▶ Problem A
Repeat, word for word, the lines of the records from the line with "Task: Open the 按面积 tab" to the line with "(1538, 360)", including both of those lines.

▶ Passage to read
Here, I answer when infinities are possible, and when they’re impossible.*
[ *Based on: “Virtue and Vice Among the Infinite,” pp. 87-104 in Ad Infinitum: New Essays on Epistemological Infinitism, ed. John Turri and Peter Klein (Oxford University Press, 2014). Later elaborated in Approaching Infinity. ]
1. The Problem of the Impossible Infinite
There are many mind-boggling paradoxes involving infinity, but I can’t tell you all of them here. (There are 17 in my book.) Here, I’ll just tell you two that can be explained quickly:
a. Zeno’s dichotomy paradox
An object wants to move from point A to point B. Before it reaches point B, it must first go half the distance. Then, it must go half the remaining distance. Then half the remaining distance again. And so on. This is an infinite series. Therefore, the object can never reach point B.
That’s roughly how people usually phrase the problem. But how did we get the last step? Here’s a little more detail: Let “1/2” refer to going to the halfway point, “3/4” to going to the three-quarter mark, etc.:
To reach point B, the object must complete the series, [1/2, 3/4, 7/8, …].

▶ Dataset records
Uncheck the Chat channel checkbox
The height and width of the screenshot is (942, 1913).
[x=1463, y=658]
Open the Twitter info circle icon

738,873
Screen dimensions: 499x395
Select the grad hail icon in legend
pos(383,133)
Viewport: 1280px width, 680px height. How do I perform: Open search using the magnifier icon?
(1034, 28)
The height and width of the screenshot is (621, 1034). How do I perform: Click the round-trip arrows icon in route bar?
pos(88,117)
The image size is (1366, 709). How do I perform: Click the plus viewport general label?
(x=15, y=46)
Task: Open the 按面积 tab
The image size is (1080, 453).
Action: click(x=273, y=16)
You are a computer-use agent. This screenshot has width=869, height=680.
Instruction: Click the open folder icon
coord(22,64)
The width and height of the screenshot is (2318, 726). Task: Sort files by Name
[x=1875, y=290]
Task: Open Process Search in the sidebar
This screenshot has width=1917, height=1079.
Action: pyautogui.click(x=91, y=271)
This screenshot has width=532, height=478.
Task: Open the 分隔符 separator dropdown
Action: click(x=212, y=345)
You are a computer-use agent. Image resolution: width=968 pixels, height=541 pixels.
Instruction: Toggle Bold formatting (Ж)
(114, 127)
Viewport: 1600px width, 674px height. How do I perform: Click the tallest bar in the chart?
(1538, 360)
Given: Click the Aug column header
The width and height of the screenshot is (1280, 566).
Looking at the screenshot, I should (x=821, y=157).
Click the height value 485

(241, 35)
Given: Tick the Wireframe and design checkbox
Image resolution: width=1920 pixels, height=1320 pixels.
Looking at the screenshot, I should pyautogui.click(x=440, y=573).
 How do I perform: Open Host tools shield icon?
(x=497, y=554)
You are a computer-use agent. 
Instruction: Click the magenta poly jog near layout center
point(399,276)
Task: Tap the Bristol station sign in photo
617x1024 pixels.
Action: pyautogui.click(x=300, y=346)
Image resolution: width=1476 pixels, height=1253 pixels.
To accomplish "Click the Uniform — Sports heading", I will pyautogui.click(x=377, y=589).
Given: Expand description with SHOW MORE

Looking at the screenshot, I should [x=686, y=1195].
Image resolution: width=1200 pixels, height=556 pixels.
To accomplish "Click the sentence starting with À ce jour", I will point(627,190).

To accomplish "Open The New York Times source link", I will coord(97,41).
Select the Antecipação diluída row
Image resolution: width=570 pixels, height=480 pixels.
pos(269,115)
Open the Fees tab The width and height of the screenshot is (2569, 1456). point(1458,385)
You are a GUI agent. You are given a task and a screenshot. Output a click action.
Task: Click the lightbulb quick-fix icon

▶ Problem B
Copy out the essay on infinity word for word, from "Here, I answer" to "reach point B.".

▶ Reply A
Task: Open the 按面积 tab
The image size is (1080, 453).
Action: click(x=273, y=16)
You are a computer-use agent. This screenshot has width=869, height=680.
Instruction: Click the open folder icon
coord(22,64)
The width and height of the screenshot is (2318, 726). Task: Sort files by Name
[x=1875, y=290]
Task: Open Process Search in the sidebar
This screenshot has width=1917, height=1079.
Action: pyautogui.click(x=91, y=271)
This screenshot has width=532, height=478.
Task: Open the 分隔符 separator dropdown
Action: click(x=212, y=345)
You are a computer-use agent. Image resolution: width=968 pixels, height=541 pixels.
Instruction: Toggle Bold formatting (Ж)
(114, 127)
Viewport: 1600px width, 674px height. How do I perform: Click the tallest bar in the chart?
(1538, 360)

▶ Reply B
Here, I answer when infinities are possible, and when they’re impossible.*
[ *Based on: “Virtue and Vice Among the Infinite,” pp. 87-104 in Ad Infinitum: New Essays on Epistemological Infinitism, ed. John Turri and Peter Klein (Oxford University Press, 2014). Later elaborated in Approaching Infinity. ]
1. The Problem of the Impossible Infinite
There are many mind-boggling paradoxes involving infinity, but I can’t tell you all of them here. (There are 17 in my book.) Here, I’ll just tell you two that can be explained quickly:
a. Zeno’s dichotomy paradox
An object wants to move from point A to point B. Before it reaches point B, it must first go half the distance. Then, it must go half the remaining distance. Then half the remaining distance again. And so on. This is an infinite series. Therefore, the object can never reach point B.